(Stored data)
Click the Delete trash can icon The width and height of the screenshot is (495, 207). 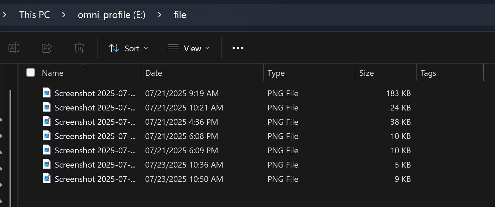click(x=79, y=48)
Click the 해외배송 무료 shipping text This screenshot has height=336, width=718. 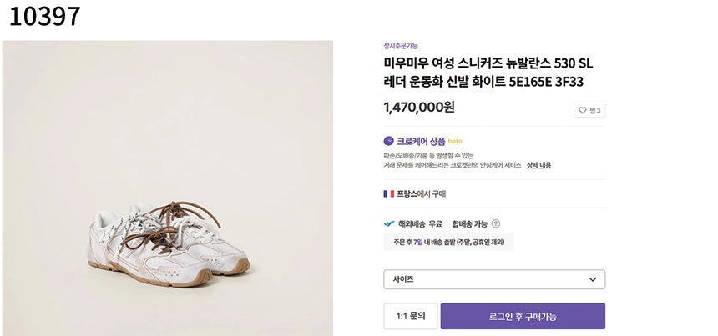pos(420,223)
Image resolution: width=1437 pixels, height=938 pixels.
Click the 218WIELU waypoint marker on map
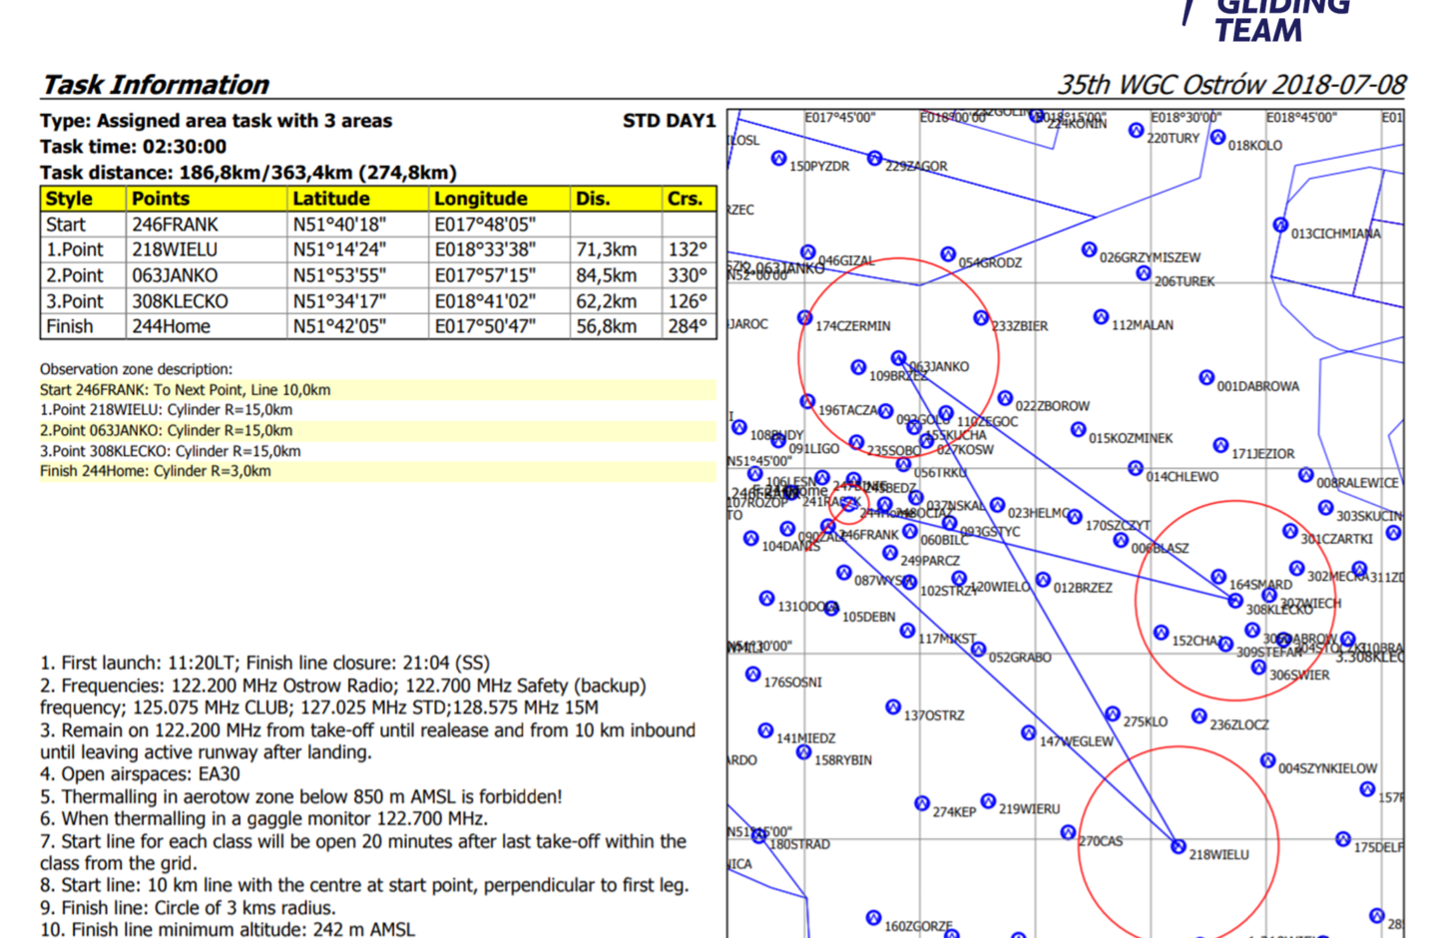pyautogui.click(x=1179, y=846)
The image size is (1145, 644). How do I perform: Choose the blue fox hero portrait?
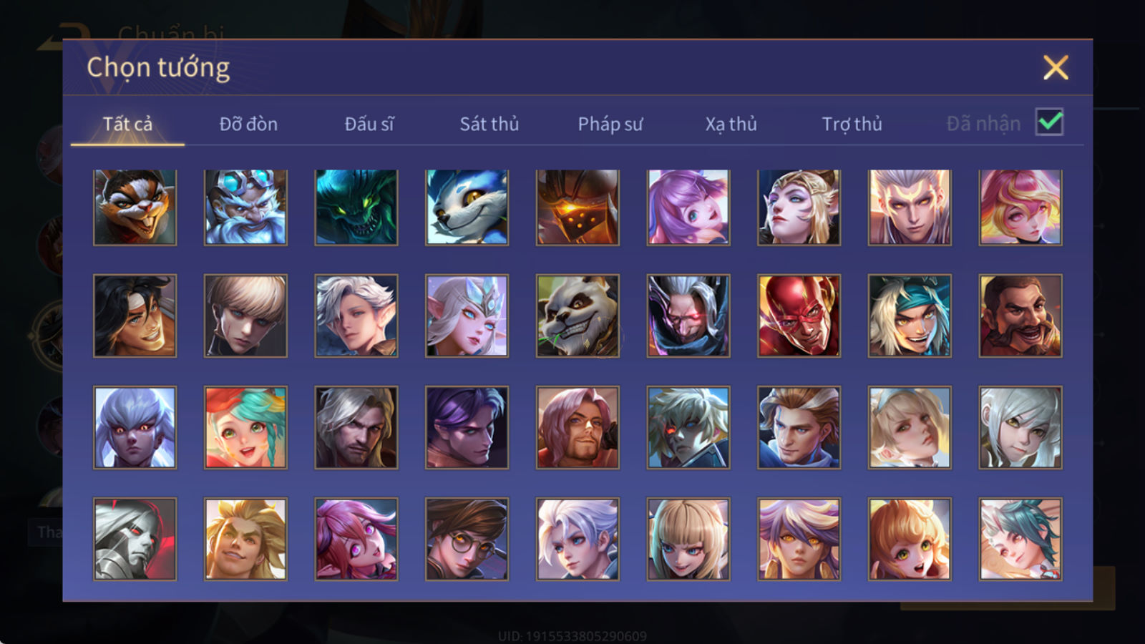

- _Task to complete_
In the records above, find the line containing "Click the 218WIELU waypoint marker on map". Reproduce it and every line after it through the last line, omitting pictures.

- _Written reply_
Click the 218WIELU waypoint marker on map
pyautogui.click(x=1179, y=846)
The image size is (1145, 644). How do I perform: Choose the blue fox hero portrait?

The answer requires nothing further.